Emmanuelle Danichert-Zanters, CEO Veolia Arc Alpin, Basel
Veolia ist seit 2000 in der Schweiz. Unser Unternehmen ist hier in den Bereichen Wasser-, Energie- und Abfallmanagement tätig und unterstützt seine Industriekunden bei ihren Nachhaltigkeitszielen. So haben wir kürzlich für einen Kunden aus der Pharmabranche ein Konzept entwickelt, um seinen Wasserkreislauf zu optimieren. Dazu wurde ein geschlossener Kühlkreislauf geschaffen, in dem das Wasser zirkuliert, bevor es in die natürliche Umgebung abgeleitet wird – 11 Millionen Kubikmeter pro Jahr. Im Bereich Abfall entwickelt Veolia unter anderem lokale Lösungen für Bioabfälle, die direkt vor Ort wiederverwendbaren Kompost erzeugen.
Unsere historischen Wurzeln in der Schweiz liegen in Basel, einer strategisch wichtigen Region am Schnittpunkt der Wirtschaftsströme zwischen Frankreich und der Schweiz. Dort beschäftigen wir 70 Mitarbeitende. Kürzlich haben wir eine Unternehmenseinheit gegründet, die unsere Aktivitäten in Basel, im benachbarten Frankreich und im deutschen Baden-Württemberg bündelt.
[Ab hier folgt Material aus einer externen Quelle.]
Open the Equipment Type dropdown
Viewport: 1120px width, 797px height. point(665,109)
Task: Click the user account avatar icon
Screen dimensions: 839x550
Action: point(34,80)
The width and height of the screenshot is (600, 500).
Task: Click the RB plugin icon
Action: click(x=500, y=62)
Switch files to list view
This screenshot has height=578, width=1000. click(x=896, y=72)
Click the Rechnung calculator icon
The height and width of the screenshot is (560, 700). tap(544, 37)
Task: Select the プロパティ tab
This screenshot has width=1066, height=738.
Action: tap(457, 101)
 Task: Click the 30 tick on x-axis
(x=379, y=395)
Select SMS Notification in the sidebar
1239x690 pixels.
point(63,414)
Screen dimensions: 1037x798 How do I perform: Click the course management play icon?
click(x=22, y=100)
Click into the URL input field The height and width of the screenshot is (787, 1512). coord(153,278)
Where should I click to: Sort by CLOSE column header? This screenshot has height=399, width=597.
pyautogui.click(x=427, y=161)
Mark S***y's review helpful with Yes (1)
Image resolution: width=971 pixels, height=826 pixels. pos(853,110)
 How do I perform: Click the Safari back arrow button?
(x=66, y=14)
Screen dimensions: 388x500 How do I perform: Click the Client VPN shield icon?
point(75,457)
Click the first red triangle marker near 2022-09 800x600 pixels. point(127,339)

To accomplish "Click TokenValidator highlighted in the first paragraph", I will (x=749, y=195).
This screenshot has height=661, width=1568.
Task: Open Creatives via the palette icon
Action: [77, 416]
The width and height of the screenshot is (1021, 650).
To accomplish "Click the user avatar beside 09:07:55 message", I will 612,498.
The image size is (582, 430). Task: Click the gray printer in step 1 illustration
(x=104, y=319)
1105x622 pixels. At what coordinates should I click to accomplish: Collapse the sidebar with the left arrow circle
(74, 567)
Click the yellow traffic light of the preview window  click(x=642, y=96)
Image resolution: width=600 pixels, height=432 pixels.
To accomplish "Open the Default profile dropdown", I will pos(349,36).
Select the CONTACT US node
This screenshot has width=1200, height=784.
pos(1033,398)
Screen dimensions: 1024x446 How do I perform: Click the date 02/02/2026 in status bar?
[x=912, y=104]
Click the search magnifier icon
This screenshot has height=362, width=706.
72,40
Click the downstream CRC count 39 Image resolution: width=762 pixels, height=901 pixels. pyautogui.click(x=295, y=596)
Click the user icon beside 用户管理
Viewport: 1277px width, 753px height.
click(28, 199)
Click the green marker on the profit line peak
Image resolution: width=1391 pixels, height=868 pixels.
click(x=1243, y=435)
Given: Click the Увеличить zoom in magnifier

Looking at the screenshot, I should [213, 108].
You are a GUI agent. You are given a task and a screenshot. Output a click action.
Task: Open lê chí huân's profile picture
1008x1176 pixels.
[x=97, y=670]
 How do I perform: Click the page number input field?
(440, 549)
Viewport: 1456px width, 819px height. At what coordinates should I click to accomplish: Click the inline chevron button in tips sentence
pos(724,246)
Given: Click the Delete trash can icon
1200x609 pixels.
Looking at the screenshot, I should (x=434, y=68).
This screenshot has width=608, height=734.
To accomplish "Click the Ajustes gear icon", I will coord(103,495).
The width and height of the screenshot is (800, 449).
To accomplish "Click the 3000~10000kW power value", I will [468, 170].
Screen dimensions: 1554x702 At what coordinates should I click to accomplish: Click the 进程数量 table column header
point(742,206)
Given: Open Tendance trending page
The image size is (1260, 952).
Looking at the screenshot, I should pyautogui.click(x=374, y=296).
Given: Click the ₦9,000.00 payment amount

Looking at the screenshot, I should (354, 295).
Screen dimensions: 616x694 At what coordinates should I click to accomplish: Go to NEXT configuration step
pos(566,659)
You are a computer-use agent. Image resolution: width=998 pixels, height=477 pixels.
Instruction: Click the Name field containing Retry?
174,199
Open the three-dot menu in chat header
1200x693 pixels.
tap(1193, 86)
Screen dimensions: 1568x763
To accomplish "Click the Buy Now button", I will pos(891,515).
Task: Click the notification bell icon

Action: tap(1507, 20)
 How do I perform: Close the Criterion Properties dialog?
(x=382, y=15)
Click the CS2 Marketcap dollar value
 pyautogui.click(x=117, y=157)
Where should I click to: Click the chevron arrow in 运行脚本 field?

Ziel ist es, unserer Kundschaft noch mehr Fachkompetenz zur Verfügung zu stellen, auf lokale Bedürfnisse einzugehen und gleichzeitig vermehrt grenzüberschreitend zu denken. Die stabilen rechtlichen Rahmenbedingungen, die qualitativ hochwertige Infrastruktur und die Reaktionsfähigkeit der institutionellen Akteure sind grosse Stärken der Schweiz, die uns zugutekommen.
In der Schweiz zu arbeiten, bedeutet, sich auf ein stark strukturiertes Umfeld mit hohen Anforderungen bezüglich Qualität, Sicherheit und Kundennähe einzustellen. Die kantonale Vielfalt und die stark dezentralisierten Entscheidungsprozesse erfordern von Veolia eine hohe Flexibilität. Dies mindert unsere Innovationsfähigkeit nicht, im Gegenteil: Es zwingt uns, immer wieder massgeschneiderte Lösungen für unsere Kunden zu entwickeln.
Die Weiterbildung der grenzüberschreitend tätigen Arbeitskräfte muss verstärkt werden, und es muss mehr für ihre Anpassung an die Besonderheiten des Schweizer Markts getan werden.
Das Fachkompetenzniveau in der Schweiz ist hoch, wir können auf sehr gut qualifizierte Arbeitskräfte zurückgreifen. Trotzdem ist es oft schwierig, Fachleute mit bestimmten technischen Profilen zu finden, insbesondere im Bereich Betrieb und Wartung, also beispielsweise Elektriker, Automatikerinnen und Mechaniker. Grenzgängerinnen und Grenzgänger spielen hier eine wichtige Rolle. Sie wohnen in der Nähe, sind mit der Kultur vertraut und bilden so eine wertvolle Brücke zwischen unseren beiden Ländern. Doch die Weiterbildung der grenzüberschreitend tätigen Arbeitskräfte muss verstärkt werden, und es muss mehr für ihre Anpassung an die Besonderheiten des Schweizer Markts getan werden.
Frankreich und die Schweiz haben unterschiedliche Ansätze, wenn es um Arbeit, Organisation und Entscheidungsfindung geht. In der Schweiz steht der Dialog mit allen Beteiligten im Vordergrund, insbesondere mit Kunden, kantonalen Behörden und Arbeitnehmervertretungen. Entscheidungen werden dezentral getroffen und Probleme pragmatisch gelöst. Diese Kultur passt perfekt zu unserem Anspruch, gemeinsam mit unseren Industriekunden massgeschneiderte Lösungen zu entwickeln – etwa im Rahmen eines Prozesses zur Dekarbonisierung ihrer Produktionsstätten. Manchmal bedeutet das, einen Gang zurückzuschalten, um besser voranzukommen.
Als französisches Unternehmen mit Sitz in der Schweiz verbinden wir operative Exzellenz mit lokaler Anpassung. Diese grenzüberschreitende Partnerschaft ist anspruchsvoll und bereichernd. Sie spornt uns an, uns ständig neu zu erfinden, um den ökologischen und gesellschaftlichen Herausforderungen gerecht zu werden.
Zitiervorschlag: Danichert-Zanters, Emmanuelle (2025). Die Schweiz: Ein anspruchsvoller und inspirierender Markt. Die Volkswirtschaft, 13. Mai.